At Celia Grace Eco & Fair Trade Wedding Dresses every dress has a story behind it that is just as beautiful as the dress itself. Celia Grace is a for-profit social enterprise — a triple bottom line business that considers people, planet, and profit on equal footing with every decision it makes. 

The story behind a Celia Grace wedding dress starts in a rural village in Cambodia where families live in houses on stilts, grow rice, and have no electricity. Women in the village have been weaving silk for ages, passing the skill down from grandmother to mother to daughter for generations. The women weave silk on a wooden loom thread by thread using foot treadles and a pulley to send the silk thread-laden shuttle back and forth. In the dry season when most silk is woven you can hear the clack-clack-clack from dozens of looms while walking down the main dirt road of the town. 

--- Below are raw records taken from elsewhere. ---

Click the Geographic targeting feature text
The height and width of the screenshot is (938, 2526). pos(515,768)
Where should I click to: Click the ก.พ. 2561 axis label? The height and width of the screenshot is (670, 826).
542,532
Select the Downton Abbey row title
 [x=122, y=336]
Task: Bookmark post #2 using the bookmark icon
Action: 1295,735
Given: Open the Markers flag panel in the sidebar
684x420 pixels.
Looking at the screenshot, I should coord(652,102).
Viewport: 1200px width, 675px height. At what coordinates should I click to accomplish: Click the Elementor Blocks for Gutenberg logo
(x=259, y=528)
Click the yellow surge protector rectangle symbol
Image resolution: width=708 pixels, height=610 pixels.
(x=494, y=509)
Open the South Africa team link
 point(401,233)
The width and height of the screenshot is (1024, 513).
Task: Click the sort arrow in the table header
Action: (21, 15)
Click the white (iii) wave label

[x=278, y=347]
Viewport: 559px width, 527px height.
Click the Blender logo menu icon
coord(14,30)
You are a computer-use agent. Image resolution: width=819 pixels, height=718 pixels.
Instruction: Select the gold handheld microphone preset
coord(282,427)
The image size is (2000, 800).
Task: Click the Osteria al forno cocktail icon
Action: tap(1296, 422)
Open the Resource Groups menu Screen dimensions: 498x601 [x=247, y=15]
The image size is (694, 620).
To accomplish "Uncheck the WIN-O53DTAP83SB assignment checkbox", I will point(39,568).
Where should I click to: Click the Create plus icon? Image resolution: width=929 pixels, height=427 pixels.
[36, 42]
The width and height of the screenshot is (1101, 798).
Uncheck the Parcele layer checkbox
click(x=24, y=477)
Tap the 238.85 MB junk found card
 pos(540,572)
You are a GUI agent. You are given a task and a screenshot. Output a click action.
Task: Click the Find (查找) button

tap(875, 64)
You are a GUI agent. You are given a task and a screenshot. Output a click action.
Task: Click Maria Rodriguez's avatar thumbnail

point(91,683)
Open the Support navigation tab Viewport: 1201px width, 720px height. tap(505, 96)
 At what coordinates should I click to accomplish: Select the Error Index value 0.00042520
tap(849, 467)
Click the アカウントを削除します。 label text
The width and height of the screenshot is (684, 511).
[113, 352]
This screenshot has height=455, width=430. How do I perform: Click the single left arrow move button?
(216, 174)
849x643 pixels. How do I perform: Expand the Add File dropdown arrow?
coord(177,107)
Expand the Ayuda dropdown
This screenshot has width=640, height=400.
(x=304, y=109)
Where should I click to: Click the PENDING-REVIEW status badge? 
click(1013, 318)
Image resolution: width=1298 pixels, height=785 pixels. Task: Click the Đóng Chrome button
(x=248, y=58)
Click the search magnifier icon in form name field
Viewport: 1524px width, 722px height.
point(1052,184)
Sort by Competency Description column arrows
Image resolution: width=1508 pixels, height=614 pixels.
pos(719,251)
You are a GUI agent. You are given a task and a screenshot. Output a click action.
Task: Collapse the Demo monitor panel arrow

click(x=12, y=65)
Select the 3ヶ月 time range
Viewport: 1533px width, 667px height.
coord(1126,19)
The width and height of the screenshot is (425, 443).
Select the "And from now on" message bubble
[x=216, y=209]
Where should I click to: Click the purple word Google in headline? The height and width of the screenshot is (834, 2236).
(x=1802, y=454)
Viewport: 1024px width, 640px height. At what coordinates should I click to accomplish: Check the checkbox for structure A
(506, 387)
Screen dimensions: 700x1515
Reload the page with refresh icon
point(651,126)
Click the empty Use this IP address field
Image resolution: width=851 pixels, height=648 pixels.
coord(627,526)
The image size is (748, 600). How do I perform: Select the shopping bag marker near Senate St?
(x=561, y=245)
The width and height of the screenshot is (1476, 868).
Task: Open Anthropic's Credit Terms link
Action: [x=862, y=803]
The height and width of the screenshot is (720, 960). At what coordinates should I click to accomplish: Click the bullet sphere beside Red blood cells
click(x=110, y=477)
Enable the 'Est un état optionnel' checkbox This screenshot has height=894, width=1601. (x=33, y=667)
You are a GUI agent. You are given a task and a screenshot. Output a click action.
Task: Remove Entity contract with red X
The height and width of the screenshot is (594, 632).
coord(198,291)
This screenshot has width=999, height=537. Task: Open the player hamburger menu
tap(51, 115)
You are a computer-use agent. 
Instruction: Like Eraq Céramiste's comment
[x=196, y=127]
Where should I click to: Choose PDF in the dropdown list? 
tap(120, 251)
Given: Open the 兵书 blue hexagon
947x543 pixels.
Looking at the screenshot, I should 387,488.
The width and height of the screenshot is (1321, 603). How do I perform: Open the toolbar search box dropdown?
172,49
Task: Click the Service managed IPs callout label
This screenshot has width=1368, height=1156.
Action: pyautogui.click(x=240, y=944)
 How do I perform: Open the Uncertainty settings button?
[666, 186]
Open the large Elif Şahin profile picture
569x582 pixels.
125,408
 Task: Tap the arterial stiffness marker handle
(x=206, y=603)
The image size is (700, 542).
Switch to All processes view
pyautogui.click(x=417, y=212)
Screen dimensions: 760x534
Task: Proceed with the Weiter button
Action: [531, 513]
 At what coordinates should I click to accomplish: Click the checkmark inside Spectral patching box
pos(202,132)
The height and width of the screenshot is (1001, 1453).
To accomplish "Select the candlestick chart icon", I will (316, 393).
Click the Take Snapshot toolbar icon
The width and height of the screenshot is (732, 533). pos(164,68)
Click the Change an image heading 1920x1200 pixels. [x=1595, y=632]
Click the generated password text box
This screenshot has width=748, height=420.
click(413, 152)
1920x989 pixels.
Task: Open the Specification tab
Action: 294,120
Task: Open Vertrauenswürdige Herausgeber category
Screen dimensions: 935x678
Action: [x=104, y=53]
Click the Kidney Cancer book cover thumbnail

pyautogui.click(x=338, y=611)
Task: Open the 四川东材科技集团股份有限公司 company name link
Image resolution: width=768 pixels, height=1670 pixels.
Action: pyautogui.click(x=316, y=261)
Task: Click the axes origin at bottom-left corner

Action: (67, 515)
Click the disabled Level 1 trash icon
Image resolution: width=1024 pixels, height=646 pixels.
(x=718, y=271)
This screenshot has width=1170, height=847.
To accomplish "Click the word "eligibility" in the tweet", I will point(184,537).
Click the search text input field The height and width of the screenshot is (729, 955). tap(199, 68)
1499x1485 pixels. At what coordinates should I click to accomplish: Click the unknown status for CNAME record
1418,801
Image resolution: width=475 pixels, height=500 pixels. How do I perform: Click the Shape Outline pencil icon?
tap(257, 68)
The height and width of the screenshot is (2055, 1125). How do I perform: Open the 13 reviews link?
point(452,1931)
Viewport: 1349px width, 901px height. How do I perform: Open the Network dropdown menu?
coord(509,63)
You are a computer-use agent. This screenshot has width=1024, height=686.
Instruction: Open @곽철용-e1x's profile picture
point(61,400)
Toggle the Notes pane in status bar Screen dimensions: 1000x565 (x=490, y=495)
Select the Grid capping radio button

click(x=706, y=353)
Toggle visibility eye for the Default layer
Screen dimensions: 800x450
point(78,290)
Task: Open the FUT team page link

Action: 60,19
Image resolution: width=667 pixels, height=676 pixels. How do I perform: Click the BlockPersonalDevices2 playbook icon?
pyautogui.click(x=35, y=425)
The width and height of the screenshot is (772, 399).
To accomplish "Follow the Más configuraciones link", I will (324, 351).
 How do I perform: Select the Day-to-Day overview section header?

In a bridal salon in the U.S., all the bride sees is a beautiful, luminescent silk like nothing else in the store. What she doesn’t see is the impact that her purchase is making in the Cambodian village. Celia Grace pays silk weavers a living wage so they can send their girls to school and keep their families healthy. Both health and education — especially for girls — has a positive ripple effect for future earnings, reduced child mortality, and more. Buying this silk also helps to preserve a traditional cultural art form that was nearly lost during the Cambodian genocide. The bride doesn't see the water filter that Celia Grace donates to a village family with every dress sold.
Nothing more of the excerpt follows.